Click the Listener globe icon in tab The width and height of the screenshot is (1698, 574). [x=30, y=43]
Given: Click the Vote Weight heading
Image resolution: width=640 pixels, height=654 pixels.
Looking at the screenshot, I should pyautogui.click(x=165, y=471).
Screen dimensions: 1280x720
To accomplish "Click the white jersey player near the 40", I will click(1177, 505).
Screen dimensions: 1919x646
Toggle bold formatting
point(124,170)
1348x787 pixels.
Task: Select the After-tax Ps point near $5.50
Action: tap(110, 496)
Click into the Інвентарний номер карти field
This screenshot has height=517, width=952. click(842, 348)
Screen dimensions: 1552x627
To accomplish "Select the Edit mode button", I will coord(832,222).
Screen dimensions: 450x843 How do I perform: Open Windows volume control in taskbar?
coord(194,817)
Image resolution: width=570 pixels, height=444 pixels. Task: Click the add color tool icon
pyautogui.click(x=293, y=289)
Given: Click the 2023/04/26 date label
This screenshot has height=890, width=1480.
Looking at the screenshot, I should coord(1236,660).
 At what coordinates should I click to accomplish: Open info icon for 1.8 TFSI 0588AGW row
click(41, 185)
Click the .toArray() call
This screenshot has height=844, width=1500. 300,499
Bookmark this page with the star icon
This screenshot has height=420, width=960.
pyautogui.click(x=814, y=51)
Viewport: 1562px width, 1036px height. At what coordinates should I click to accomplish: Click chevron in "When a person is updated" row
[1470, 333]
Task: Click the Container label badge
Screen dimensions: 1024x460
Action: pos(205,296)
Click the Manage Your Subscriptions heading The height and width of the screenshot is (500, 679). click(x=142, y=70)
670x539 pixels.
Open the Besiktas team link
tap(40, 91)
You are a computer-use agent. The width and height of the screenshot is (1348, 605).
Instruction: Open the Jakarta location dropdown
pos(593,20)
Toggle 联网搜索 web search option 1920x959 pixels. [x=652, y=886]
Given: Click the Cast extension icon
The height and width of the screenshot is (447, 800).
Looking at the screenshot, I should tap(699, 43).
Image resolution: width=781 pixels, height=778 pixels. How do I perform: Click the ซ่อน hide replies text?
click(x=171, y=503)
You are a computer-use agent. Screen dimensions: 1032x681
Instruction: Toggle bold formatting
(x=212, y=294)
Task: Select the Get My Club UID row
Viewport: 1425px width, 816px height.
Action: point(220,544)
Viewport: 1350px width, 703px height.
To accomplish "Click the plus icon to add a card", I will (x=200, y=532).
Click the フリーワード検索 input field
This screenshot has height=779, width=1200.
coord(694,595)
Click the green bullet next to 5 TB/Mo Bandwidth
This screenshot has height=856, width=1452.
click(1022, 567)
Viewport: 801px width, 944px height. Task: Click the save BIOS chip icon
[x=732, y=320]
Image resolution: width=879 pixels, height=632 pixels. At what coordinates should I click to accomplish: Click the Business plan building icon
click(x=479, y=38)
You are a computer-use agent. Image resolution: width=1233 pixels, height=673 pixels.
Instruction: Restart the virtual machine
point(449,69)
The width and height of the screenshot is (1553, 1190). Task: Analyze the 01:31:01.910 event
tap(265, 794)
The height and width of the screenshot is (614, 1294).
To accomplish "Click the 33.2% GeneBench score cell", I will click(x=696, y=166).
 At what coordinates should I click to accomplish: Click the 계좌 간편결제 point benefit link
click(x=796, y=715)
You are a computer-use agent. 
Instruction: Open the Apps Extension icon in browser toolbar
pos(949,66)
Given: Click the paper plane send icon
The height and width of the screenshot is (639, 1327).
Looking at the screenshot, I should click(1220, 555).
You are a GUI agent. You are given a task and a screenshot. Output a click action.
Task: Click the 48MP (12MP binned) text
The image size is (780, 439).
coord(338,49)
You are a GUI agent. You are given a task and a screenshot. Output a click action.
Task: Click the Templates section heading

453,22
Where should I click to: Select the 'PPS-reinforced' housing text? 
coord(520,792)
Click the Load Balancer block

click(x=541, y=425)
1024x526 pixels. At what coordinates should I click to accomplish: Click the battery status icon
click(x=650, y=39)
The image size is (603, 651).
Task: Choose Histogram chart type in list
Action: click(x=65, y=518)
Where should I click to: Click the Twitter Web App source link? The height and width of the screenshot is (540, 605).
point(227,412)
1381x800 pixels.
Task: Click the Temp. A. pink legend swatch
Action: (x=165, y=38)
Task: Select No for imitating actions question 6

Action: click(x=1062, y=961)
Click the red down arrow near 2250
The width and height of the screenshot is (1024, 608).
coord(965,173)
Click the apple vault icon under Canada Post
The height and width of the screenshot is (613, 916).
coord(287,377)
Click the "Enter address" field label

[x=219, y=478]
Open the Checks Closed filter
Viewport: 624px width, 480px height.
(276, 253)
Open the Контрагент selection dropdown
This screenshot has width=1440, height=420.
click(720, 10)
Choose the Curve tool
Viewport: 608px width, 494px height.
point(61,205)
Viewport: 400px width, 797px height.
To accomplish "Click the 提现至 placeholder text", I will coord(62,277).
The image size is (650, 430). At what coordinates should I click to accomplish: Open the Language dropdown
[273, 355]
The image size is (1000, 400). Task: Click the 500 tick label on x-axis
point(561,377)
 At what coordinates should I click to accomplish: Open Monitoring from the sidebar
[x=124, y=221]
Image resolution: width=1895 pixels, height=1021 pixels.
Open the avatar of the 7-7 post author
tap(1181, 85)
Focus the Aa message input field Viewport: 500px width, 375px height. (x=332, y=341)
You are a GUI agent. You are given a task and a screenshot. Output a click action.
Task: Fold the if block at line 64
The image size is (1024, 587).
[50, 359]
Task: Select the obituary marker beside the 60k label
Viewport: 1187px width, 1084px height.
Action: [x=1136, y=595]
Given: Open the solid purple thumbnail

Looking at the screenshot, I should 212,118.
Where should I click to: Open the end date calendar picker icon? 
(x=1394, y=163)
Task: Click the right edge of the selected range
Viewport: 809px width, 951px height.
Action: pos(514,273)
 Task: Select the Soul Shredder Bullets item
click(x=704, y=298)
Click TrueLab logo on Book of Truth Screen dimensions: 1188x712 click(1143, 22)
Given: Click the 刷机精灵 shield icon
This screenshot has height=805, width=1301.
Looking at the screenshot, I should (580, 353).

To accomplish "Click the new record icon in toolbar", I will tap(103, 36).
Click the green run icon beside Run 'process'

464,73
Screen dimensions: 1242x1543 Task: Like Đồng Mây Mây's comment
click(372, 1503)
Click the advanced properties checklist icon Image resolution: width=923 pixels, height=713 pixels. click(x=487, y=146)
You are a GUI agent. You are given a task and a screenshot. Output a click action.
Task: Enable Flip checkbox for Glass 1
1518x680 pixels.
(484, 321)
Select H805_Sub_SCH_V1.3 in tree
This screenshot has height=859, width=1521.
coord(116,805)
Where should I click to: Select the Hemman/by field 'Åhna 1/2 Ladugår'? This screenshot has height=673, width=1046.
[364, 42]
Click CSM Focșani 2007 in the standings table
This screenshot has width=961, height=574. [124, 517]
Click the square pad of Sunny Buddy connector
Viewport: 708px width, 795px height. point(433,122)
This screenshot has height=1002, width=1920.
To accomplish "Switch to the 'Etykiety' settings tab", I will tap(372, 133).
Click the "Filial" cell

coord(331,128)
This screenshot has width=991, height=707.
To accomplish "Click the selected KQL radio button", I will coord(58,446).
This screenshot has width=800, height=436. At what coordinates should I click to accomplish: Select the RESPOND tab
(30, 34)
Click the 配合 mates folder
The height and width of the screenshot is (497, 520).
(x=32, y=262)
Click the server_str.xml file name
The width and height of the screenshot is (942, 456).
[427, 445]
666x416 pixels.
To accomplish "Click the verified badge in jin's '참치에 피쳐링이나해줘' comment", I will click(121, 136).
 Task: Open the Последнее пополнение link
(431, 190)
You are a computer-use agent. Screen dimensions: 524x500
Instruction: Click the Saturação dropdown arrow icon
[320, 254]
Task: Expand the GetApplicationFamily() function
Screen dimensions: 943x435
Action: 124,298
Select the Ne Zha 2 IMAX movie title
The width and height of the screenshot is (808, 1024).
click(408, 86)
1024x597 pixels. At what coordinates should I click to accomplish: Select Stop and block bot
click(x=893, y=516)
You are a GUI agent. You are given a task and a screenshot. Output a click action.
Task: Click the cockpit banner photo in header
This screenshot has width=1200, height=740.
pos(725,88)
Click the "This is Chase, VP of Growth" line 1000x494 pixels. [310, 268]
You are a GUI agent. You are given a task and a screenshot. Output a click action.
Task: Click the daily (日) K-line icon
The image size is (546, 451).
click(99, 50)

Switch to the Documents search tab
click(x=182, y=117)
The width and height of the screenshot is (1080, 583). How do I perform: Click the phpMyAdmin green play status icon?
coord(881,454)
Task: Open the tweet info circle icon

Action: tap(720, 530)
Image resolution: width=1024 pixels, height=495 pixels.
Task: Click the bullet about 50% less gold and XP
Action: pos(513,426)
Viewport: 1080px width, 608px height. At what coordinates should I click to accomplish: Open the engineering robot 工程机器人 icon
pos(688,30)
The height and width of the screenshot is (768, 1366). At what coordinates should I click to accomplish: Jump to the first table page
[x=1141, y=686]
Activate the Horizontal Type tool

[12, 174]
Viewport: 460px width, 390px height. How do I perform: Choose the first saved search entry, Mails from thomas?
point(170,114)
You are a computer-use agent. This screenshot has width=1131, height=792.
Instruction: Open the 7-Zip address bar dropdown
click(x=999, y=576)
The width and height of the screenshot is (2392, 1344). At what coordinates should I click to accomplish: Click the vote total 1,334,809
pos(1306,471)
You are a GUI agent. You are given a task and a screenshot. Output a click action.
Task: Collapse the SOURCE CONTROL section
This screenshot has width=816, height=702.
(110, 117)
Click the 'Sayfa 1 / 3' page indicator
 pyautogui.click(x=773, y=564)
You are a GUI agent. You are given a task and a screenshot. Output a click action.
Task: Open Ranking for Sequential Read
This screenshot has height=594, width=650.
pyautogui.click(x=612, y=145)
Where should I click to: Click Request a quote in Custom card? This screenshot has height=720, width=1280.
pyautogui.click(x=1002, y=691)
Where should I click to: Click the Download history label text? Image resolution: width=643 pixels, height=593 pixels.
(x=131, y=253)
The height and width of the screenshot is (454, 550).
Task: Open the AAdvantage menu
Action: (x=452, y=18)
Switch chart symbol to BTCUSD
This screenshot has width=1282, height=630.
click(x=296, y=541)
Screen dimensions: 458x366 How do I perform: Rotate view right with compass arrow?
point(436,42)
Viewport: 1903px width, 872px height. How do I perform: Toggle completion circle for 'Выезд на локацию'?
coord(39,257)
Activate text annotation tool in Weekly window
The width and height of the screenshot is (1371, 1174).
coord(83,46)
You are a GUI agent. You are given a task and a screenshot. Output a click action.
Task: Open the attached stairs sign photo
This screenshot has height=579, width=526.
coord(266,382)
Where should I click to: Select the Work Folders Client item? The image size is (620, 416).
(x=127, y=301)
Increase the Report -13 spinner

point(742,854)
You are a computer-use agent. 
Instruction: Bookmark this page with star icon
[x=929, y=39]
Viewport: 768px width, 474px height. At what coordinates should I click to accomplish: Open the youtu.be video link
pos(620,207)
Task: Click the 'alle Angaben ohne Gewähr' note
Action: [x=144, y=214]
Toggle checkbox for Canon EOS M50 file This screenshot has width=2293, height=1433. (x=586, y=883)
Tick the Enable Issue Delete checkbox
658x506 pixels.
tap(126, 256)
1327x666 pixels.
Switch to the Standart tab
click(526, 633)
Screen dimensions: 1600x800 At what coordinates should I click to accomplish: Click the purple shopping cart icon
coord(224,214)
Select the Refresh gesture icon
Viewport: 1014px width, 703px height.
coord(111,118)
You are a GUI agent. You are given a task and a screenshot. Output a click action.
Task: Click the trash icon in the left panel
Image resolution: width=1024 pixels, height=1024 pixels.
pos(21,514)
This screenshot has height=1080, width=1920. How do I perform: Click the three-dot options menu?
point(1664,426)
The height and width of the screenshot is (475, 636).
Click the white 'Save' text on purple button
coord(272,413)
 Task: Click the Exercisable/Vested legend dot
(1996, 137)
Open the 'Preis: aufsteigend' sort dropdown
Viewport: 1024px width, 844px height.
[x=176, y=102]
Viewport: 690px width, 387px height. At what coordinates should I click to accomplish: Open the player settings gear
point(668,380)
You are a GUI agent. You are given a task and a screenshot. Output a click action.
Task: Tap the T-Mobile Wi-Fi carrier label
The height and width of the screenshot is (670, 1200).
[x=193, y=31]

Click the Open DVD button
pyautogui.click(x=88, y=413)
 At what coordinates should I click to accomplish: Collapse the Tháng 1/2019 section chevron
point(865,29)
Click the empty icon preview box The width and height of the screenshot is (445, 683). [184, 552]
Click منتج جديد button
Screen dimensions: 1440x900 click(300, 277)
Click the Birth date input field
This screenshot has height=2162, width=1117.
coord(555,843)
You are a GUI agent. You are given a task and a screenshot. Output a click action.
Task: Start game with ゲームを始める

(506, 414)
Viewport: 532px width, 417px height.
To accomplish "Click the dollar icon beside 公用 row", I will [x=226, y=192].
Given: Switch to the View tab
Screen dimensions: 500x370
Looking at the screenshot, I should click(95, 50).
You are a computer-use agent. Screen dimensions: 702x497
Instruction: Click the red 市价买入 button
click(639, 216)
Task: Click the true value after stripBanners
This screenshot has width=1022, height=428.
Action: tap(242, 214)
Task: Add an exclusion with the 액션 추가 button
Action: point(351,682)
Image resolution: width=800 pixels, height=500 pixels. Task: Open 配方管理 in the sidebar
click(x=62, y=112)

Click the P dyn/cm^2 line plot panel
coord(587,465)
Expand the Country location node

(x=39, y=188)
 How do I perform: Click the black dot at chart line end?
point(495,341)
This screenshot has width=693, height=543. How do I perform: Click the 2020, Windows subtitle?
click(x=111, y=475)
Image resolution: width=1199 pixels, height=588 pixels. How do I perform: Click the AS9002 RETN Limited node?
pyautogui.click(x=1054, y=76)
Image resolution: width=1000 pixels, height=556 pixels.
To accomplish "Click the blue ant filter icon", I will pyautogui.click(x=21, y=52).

________________

-- Task requirements --
Return every line above that contains the word "selected".

-- Output --
Task: Click the right edge of the selected range
To accomplish "Click the selected KQL radio button", I will coord(58,446).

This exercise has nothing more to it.